The Institutions are Coming! Bitcoin Tech Talk Issue #198
We’ve been hearing about how institutions are going to be getting into Bitcoin for years now, so it’s understandable that many remain skeptical of their imminent arrival. This event is hoped for because of the implications on price. Institutional demand, if it happens at all, will dwarf consumer demand and given the pretty insane consumer demand back in late 2017, we can expect some serious price appreciation should institutions start getting in en masse.
There have been some signs this year. Investors like Paul Tudor Jones have indicated that they’ve already got some exposure to Bitcoin. There have been bigger volumes on the futures exchanges. But the best sign so far happened this week.
The Office of the Comptroller of Currency (OCC) put out a release saying that banks in the US can custody crypto assets. This is a rather strange proclamation since the people actually in crypto have not been asking for this. So who’s asking?

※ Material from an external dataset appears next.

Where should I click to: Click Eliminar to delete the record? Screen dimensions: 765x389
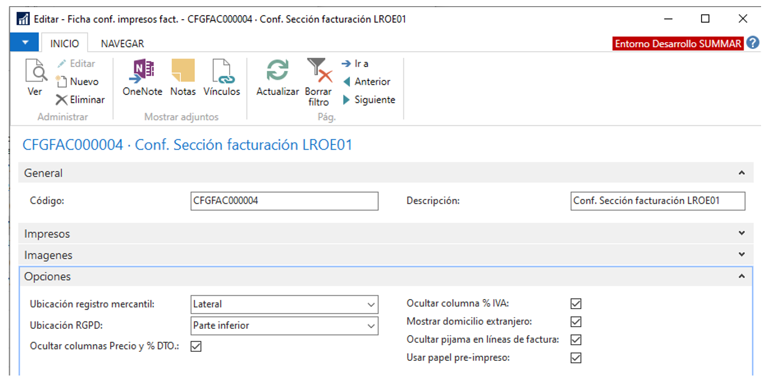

As financial institutions are heavily regulated and require lots of permission before doing anything, this is likely something from their end. Instutitons are likely asking. But why? The obvious answers are to get additional streams of revenue, especially from their high net worth clients. But more likely, it’s because their clientele are likely asking about getting exposure to Bitcoin and would switch if they can’t. The consumer level success of Bitcoin, in other words, is trickling up to the institutions who can’t keep ignoring an asset that has done phenomenally in the past 10 years.
The timing is also interesting as the current financial crisis probably has had some effect on the people doing the asking. The trillions of dollars of printing are having an effect. I suspect this will result in some well known exchanges being acquired by traditional banks.
Bitcoin
Tadge Dryja has published a Utreexo demo. Utreexo is a way to run a full node with a tiny amount of storage. A full archival node currently requires around 250 GB which stores the whole blockchain, or every transaction from the beginning of Bitcoin. A full pruned node currently requires around 10 GB which stores every unspent transaction output in the blockchain. Utreexo requires just a few hundred bytes because it essentially compresses the entire UTXO set to be a large Merkle Tree. Of course, it’s not all free, the entire blockchain still has to be downloaded, but the storage requirements are drastically reduced through its use.
A new report from Veriphi claims exchanges and users could have collectively saved a lot of Bitcoins in fees using Segwit and batching. The analysis starts from August 2017 and concludes that about 36,000 BTC could have been saved using Segwit and about 21,000 BTC could have been saved using batching. The ones that could have gained the most benefit are exchanges, but unfortunately, their profit margins from listing fees and so on have put optimizations like this on the back-burner. One of the reasons to cheer for the end of alt season is so that optimizations like this are made.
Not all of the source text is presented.